Regering-Trump wint rechtszaak over deportatie migranten
Een rechtbank in de Amerikaanse staat Californië oordeelt dat niets de regering-Trump in de weg staat om migranten uit te zetten die zich vanwege hun land van herkomst beroepen op een tijdelijke beschermde status (TPS). Die statussen worden gegeven aan mensen uit landen met slechte humanitaire omstandigheden.
De rechtbank vernietigde met twee stemmen tegen één de eerdere beslissing van een federale rechter in San Francisco. Die had de deportatie voorkomen van migranten uit Haïti, Nicaragua, El Salvador en Soedan. De zaak was aangespannen door de kinderen van de vluchtelingen, die de Amerikaanse nationaliteit hebben.
De vluchtelingen uit de vier landen hebben een tijdelijke beschermde status, waar in de Verenigde Staten ongeveer 300.000 personen onder vallen. De Trump-regering wil de tijdelijke beschermde status van migranten uit Haïti, Nicaragua, El Salvador en Soedan opheffen omdat het in die landen inmiddels veilig zou zijn.

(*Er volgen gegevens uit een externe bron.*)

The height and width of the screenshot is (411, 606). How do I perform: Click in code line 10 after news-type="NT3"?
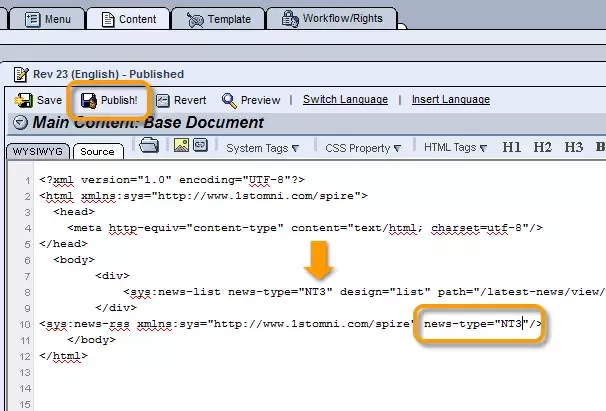coord(525,323)
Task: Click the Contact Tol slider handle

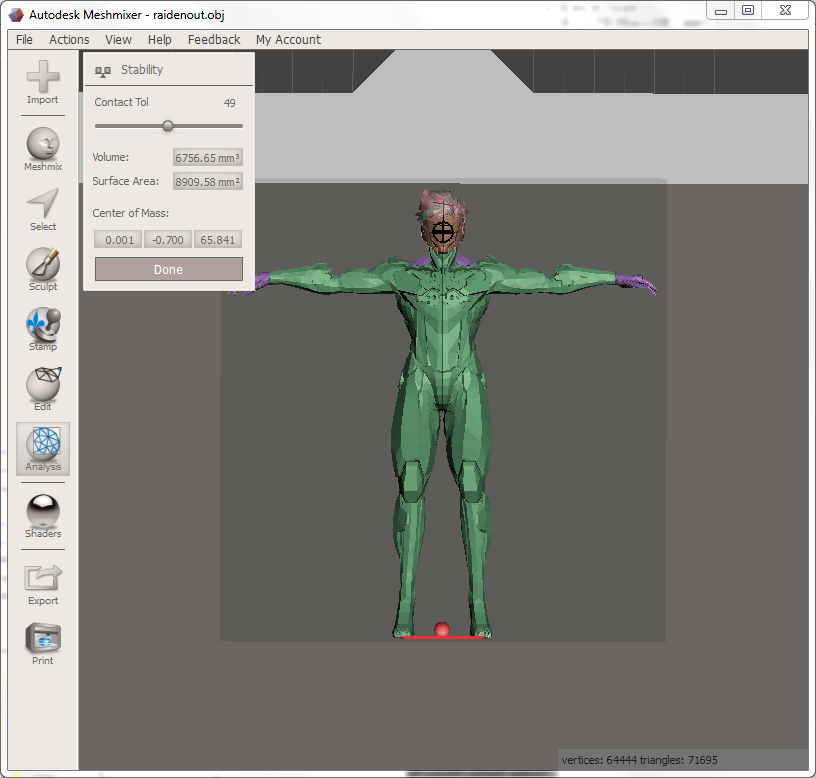Action: pos(168,126)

Het Californische Hof van Beroep oordeelde, in tegenstelling tot wat de migrantenkinderen aanvoerden, dat de wens van de regering geen verband houdt met vermeende xenofobe uitspraken van president Donald Trump, waaronder de omstreden opmerking uit 2018 waarin hij Afrikaanse landen en Haïti “shitholes” (achterlijke landen) zou hebben genoemd.
Burgerrechtenorganisatie ACLU stelt in een verklaring dat “de walgelijke verklaringen van de president over TPS-houders duidelijk aantoonden dat zijn regering racistisch gemotiveerd was”. De migranten, van wie sommigen al tientallen jaren geleden gezinnen hebben gesticht in de VS, worden volgens de ACLU nog niet direct gedeporteerd omdat de eisers een nieuw beroep zullen indienen.